Une question de proportionnalité

Par conséquent, le Conseil constitutionnel considère que cette ancienne version de l’article L.34-1 du CPCE porte une atteinte disproportionnée au droit au respect de la vie privée, et déclare ces dispositions contraires à la Constitution.

Le Conseil constitutionnel a fixé les conditions de cette déclaration d’inconstitutionnalité en précisant que :

  • « D’une part, les dispositions déclarées contraires à la Constitution, dans leur rédaction contestée, ne sont plus en vigueur.
  • D’autre part, la remise en cause des mesures ayant été prises sur le fondement des dispositions déclarées contraires à la Constitution méconnaîtrait les objectifs de valeur constitutionnelle de sauvegarde de l’ordre public et de recherche des auteurs d’infractions et aurait ainsi des conséquences manifestement excessives.

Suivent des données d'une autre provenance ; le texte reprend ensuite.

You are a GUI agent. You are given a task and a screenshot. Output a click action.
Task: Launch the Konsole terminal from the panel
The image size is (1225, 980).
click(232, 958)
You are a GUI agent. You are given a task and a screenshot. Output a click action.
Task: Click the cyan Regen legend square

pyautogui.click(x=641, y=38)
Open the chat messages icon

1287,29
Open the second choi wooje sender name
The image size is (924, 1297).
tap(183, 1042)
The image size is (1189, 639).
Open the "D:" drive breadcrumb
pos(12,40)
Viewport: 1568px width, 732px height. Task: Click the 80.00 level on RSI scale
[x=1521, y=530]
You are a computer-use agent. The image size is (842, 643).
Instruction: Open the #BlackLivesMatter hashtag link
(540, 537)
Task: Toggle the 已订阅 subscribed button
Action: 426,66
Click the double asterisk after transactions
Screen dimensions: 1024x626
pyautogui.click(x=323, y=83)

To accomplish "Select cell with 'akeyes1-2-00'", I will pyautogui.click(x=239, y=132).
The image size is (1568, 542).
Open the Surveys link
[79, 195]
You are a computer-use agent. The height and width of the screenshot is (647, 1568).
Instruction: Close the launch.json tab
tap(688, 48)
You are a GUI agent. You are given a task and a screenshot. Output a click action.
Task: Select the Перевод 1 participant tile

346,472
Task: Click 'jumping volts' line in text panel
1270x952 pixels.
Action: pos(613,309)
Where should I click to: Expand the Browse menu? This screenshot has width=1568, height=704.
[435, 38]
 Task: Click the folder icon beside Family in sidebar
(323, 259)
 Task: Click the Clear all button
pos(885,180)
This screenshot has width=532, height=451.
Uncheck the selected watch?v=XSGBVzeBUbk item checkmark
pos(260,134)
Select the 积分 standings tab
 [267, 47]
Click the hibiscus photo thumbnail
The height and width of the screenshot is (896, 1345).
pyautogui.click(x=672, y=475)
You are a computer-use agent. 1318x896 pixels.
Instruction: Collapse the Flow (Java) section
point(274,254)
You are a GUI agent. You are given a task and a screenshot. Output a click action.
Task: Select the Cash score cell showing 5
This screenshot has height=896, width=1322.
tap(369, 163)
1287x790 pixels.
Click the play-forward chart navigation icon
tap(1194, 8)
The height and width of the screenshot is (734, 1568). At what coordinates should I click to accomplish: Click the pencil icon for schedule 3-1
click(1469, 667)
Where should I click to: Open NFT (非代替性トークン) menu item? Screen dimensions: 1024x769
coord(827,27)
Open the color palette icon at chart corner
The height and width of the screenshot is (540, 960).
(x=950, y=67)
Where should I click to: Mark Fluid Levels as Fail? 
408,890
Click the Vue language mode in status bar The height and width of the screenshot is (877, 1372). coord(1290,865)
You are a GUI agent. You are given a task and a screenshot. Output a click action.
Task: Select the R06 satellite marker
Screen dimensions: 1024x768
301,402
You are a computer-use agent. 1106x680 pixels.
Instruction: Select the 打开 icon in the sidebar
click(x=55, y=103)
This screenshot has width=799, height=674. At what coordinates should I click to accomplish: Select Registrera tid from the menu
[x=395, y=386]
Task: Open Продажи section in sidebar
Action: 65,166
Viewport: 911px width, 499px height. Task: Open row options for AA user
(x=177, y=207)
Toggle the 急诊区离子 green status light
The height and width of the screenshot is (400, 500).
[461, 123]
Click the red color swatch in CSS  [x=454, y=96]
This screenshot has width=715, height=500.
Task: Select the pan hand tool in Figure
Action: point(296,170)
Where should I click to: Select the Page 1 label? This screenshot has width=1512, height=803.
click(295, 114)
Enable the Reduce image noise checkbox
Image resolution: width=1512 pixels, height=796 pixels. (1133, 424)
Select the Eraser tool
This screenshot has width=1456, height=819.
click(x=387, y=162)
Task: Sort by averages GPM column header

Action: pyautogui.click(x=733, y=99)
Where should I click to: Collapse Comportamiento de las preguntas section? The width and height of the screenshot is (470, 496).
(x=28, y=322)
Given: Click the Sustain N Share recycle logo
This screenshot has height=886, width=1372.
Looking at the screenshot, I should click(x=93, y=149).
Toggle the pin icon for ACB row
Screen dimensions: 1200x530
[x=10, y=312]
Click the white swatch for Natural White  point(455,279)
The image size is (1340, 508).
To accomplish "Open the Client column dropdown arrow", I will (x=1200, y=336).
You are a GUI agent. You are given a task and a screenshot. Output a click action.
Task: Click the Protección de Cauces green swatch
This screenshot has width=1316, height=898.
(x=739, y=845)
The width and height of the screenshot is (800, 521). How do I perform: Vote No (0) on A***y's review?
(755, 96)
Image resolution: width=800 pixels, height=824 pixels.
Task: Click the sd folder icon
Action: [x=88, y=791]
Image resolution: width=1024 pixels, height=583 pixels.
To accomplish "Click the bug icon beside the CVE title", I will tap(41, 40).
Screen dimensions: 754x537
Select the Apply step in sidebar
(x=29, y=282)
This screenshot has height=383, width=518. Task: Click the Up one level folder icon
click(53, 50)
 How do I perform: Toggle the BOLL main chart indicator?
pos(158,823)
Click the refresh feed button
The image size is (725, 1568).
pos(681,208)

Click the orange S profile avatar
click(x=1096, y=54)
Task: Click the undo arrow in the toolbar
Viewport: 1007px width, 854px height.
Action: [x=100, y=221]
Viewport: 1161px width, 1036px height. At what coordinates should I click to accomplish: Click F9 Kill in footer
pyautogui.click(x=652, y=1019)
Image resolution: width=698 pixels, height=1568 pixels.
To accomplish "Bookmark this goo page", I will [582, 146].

Par suite, ces mesures ne peuvent être contestées sur le fondement de cette inconstitutionnalité ».

Frédéric Forster
Raphaël Liotier
Morgane Ammar, élève avocate
Lexing Télécoms

Notes

(1) Décis. du Conseil Constitutionnel n°2021-976/977, QPC du 25-02-2022.
(2) Affaires jointes C-511/18, C-512/18, C-520/18, et affaire C-623/17.
(3) Loi n°2021-998 du 30 juillet 2021 réformant la rédaction de l’article L. 34-1 du CPCE, Pour aller plus loin.
(4) A noter que plus récemment, le cadre des réquisitions des données de connexion en enquête préliminaire a été jugé inconstitutionnel (Décis. CC n°2021-952, QPC du 03-12-2021). Pour aller plus loin.
(5) CE, n° 393099 du 21-04-2021.
(6) Décr. n°2021-1361 du 20 10 2021. Pour aller plus loin.
(7) Article 2 de la Déclaration des Droits de l’Homme et du Citoyen.